#### [About this exercise]
Go through the entries below and pick out every line with "sidebar".

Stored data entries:
#####
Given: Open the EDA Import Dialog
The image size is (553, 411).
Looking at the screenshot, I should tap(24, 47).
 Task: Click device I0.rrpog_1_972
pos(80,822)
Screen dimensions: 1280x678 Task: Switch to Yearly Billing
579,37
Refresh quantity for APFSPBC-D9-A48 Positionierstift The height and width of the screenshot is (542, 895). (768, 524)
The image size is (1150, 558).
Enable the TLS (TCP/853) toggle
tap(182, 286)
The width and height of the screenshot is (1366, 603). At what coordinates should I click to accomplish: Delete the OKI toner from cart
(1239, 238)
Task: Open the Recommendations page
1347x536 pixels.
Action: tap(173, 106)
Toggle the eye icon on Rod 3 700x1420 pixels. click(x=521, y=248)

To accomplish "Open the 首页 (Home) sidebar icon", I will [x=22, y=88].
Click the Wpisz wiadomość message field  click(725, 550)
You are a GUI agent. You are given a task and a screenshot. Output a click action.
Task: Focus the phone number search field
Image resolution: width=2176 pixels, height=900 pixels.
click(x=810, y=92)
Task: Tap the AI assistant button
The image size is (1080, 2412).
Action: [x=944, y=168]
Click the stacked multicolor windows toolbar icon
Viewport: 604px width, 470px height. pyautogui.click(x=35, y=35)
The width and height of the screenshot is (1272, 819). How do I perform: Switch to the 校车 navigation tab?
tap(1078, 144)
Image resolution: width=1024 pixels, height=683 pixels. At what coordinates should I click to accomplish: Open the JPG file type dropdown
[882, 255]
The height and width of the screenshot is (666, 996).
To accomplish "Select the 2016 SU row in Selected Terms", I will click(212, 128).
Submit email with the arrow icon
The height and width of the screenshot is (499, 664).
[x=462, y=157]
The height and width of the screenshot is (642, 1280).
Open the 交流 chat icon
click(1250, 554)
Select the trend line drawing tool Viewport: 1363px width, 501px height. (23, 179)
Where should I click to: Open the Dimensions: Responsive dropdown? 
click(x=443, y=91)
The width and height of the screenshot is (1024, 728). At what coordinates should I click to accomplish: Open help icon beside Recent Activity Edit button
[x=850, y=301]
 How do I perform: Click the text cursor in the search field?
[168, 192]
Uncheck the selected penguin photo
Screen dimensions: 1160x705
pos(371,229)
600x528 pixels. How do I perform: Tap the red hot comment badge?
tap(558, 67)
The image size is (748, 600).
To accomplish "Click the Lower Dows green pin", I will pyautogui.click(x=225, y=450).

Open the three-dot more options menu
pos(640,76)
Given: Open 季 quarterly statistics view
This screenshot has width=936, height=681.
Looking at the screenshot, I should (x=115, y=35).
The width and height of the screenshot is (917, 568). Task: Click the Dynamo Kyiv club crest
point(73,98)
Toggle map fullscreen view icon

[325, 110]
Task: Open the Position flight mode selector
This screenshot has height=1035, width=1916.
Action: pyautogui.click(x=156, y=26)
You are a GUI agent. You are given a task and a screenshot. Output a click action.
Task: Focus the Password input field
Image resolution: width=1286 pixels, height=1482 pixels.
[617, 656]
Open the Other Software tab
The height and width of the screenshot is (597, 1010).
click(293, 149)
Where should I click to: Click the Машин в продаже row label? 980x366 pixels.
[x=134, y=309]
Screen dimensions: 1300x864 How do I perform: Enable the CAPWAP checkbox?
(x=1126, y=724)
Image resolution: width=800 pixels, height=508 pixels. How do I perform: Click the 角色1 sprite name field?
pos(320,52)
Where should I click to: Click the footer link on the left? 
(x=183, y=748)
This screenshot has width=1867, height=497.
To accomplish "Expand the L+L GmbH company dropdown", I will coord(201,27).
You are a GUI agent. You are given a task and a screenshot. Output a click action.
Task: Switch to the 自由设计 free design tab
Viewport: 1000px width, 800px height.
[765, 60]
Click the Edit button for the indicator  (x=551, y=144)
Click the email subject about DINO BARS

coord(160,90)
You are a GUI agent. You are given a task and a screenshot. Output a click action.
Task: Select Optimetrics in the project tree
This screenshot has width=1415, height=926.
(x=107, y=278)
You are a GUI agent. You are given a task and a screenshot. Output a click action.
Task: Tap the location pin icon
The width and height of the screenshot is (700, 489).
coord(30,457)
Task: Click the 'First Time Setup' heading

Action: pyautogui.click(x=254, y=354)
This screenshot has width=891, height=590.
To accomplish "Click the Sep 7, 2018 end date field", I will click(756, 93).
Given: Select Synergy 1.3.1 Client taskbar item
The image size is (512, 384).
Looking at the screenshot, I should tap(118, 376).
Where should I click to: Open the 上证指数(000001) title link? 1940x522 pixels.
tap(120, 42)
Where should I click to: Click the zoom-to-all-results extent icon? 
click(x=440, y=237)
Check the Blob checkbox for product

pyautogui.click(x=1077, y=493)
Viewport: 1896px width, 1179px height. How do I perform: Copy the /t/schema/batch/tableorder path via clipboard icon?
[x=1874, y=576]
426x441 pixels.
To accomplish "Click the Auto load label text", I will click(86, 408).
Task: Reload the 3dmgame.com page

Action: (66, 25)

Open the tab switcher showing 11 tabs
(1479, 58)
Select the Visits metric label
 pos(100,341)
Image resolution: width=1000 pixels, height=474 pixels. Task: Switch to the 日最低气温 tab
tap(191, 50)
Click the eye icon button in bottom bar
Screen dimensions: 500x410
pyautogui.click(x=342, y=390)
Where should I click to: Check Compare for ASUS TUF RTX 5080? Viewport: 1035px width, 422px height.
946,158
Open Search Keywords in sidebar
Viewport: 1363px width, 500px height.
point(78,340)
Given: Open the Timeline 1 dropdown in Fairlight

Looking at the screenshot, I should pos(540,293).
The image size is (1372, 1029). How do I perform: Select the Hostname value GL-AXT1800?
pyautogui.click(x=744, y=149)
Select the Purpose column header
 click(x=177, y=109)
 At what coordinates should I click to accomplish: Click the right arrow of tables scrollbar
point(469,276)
#####
#### [Final answer]
To accomplish "Open the 首页 (Home) sidebar icon", I will [x=22, y=88].
Open Search Keywords in sidebar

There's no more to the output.